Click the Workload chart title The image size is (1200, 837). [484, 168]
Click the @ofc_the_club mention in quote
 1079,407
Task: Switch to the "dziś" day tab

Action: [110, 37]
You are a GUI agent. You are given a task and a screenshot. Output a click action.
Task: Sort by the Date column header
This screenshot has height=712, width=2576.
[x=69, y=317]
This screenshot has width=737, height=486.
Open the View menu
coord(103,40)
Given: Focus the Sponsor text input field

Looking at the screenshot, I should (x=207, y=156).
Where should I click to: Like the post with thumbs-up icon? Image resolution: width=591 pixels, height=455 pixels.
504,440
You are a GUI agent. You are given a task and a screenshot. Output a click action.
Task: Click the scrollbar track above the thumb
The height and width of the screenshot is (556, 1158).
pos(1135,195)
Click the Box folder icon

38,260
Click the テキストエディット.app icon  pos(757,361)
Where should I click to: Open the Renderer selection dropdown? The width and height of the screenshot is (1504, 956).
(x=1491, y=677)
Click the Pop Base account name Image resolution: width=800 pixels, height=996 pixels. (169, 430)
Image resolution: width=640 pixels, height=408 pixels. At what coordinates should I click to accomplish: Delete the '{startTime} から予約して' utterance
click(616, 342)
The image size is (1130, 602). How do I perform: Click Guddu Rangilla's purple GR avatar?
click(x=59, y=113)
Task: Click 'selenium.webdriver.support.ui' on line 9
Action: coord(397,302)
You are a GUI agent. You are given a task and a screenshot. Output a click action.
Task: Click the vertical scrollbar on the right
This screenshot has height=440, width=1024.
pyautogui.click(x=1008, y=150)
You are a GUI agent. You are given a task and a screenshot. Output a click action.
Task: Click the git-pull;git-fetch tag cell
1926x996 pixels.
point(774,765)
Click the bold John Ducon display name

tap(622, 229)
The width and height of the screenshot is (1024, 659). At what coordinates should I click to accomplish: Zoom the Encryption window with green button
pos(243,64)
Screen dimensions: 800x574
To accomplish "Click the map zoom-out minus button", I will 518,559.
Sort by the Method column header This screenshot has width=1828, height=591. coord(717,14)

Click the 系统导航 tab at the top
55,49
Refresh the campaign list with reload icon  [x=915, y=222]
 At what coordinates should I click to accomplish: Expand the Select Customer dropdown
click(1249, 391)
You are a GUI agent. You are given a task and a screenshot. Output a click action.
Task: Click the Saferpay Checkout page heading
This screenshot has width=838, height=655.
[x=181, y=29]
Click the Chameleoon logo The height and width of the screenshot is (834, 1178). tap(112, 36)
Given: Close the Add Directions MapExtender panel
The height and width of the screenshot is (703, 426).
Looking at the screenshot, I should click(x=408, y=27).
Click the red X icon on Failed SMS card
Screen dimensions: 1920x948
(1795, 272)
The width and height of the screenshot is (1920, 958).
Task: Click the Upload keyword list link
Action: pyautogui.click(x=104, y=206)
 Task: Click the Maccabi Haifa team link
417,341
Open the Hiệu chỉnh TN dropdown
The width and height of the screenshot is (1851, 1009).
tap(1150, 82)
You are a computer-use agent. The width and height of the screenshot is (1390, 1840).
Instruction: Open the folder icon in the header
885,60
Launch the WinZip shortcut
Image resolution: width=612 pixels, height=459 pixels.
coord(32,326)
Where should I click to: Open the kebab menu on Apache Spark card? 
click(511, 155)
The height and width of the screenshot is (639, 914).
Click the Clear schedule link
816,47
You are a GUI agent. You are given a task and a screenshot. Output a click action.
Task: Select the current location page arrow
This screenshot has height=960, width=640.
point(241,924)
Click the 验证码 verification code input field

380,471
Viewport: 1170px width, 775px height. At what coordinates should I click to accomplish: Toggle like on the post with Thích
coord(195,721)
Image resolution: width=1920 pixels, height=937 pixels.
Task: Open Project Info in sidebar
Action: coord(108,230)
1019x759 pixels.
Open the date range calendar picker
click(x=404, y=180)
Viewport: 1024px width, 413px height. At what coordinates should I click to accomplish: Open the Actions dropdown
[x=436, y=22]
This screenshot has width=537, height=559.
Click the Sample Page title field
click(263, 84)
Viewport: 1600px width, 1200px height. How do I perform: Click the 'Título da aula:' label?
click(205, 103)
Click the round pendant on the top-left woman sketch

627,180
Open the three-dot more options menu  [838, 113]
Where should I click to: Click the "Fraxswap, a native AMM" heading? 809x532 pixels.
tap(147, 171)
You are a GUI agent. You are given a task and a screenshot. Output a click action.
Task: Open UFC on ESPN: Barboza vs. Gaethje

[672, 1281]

::::::

» **WHAT IS BEING ASKED**
Copy back the listing above exactly, but only from the line with "Task: Click the Saferpay" through the line with "You are a computer-use", both ends included.

» **COMPLETED TASK**
Task: Click the Saferpay Checkout page heading
This screenshot has width=838, height=655.
[x=181, y=29]
Click the Chameleoon logo The height and width of the screenshot is (834, 1178). tap(112, 36)
Given: Close the Add Directions MapExtender panel
The height and width of the screenshot is (703, 426).
Looking at the screenshot, I should click(x=408, y=27).
Click the red X icon on Failed SMS card
Screen dimensions: 1920x948
(1795, 272)
The width and height of the screenshot is (1920, 958).
Task: Click the Upload keyword list link
Action: pyautogui.click(x=104, y=206)
 Task: Click the Maccabi Haifa team link
417,341
Open the Hiệu chỉnh TN dropdown
The width and height of the screenshot is (1851, 1009).
tap(1150, 82)
You are a computer-use agent. The width and height of the screenshot is (1390, 1840).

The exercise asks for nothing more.